* What is needed *
Do any lines in the data below contain "will"? If so, copy every one of them.

*** Opening of Supplied material ***

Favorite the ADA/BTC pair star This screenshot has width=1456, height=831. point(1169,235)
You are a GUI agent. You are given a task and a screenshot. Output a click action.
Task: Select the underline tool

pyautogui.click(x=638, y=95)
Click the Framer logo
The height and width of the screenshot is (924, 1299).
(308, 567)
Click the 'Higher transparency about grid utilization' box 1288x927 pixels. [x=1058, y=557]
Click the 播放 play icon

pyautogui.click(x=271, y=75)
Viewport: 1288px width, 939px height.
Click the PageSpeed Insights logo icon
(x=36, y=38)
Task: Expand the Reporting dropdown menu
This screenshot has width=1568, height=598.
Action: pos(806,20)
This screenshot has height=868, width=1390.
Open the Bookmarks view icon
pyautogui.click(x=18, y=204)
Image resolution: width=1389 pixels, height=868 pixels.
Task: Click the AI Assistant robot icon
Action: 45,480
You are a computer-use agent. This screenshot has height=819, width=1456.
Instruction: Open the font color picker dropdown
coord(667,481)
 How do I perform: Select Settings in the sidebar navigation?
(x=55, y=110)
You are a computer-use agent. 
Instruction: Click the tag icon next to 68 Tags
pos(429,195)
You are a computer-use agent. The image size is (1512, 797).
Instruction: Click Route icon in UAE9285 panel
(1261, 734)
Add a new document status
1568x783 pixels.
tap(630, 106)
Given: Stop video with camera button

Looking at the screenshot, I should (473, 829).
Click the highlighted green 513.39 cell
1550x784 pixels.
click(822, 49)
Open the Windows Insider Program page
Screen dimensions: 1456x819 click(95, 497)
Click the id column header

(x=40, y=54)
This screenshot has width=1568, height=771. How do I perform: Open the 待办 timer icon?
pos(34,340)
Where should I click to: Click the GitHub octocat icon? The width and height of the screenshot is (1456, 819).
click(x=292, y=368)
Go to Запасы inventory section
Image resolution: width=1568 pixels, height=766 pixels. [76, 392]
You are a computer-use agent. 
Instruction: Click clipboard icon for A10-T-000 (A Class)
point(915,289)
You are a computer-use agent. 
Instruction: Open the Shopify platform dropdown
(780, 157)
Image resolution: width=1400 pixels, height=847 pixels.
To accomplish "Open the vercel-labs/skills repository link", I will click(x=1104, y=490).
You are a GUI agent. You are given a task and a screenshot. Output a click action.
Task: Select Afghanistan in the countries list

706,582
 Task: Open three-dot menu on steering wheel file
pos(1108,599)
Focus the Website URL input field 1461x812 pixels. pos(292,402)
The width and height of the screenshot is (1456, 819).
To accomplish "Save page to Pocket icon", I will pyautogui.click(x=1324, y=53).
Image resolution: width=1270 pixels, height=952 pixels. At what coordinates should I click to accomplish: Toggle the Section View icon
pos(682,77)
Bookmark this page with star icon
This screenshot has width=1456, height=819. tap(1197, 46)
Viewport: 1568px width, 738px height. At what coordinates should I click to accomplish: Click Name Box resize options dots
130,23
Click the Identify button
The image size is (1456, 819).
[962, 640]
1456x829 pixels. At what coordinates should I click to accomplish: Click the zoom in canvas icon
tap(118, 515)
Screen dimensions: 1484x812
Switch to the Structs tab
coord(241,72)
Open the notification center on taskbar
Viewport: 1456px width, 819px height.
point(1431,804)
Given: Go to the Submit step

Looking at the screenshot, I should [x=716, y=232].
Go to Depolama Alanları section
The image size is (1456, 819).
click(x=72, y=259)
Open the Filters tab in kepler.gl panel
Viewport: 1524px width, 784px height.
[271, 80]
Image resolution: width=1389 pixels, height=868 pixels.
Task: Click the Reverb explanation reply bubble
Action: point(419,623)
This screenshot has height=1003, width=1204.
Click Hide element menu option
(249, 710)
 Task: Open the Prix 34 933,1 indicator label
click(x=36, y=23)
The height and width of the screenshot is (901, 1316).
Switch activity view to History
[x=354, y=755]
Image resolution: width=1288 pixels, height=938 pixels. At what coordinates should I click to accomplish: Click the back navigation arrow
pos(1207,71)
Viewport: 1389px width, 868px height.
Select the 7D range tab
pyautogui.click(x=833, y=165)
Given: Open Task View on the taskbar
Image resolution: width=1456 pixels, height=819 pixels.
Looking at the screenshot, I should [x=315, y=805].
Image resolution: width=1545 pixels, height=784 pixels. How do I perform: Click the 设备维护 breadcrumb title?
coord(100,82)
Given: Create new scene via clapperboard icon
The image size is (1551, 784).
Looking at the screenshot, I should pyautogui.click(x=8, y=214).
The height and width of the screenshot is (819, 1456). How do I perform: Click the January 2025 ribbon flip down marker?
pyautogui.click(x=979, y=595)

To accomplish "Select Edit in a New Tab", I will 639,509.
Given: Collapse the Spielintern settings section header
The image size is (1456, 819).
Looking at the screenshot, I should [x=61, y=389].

*** Close of Supplied material ***

* Final answer *
To accomplish "Open the vercel-labs/skills repository link", I will click(x=1104, y=490).
To accomplish "Save page to Pocket icon", I will pyautogui.click(x=1324, y=53).
To accomplish "Select Edit in a New Tab", I will 639,509.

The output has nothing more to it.